Lydia Edwards joined the North End / Waterfront Neighborhood Council meeting on Monday, February 12, to provide city council updates and answer questions from attendees. Watch the full video here and follow along with the summary below.
(0:13) Lydia Edwards is the Chair of Housing and Community Development for the City of Boston and has been appointed to the “linkage fund”. If developers choose not to put affordable units in a building (13% is required), they can pay into this fund. Edwards is now one of the trustees who votes on where this money goes – job creation and training or affordable housing.
(1:06) Edwards believes the housing policy in the city should be three-fold:
1. Building – hold developers to standards that are sustainable, environmentally friendly and reflect the character of our neighborhoods.
2. Protecting our neighborhoods – make sure current residents aren’t pushed out in the rush to build.
3. Ownership – create more owners of all generations to stabilize neighborhoods.
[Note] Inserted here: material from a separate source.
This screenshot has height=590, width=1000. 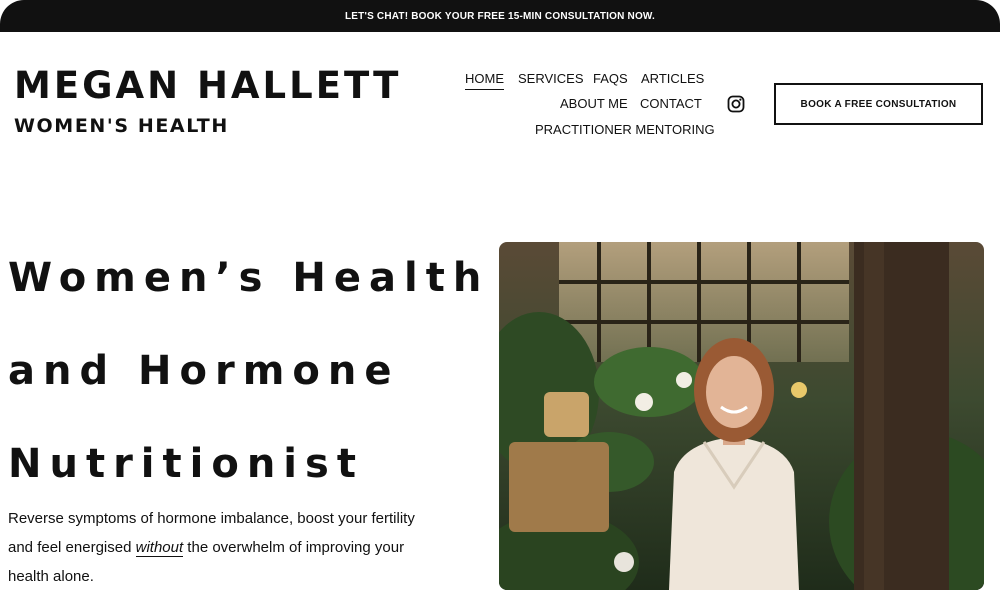 I want to click on nav-home: HOME, so click(x=484, y=80).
Provide opportunities for rent-to-own to expand our economic diversity.
(4:59) Short-term rentals – In response to an earlier question, the 90-day limit was set because it was thought of as a tipping point for what would make people select AirBnB as opposed to renting out long term.
(6:10) The proposed AirBnB ordinance doesn’t have a notice component. Edwards would like to see this amended so that community members receive a notice that their neighbor has a license to have an AirBnB.
Editor’s Note: A public hearing was held regarding the short-term rentals ordinance on Tuesday, February 13. You can watch the hearing here.
(8:15) The possibility of parking fees – some people feel this is another form of taxation, others worry about an over abuse with free permits. Edwards will be at the hearing on this as part of the committee for Planning, Development and Transportation.
(11:03) Edwards addresses concerns about the rat population and garbage situation in the North End.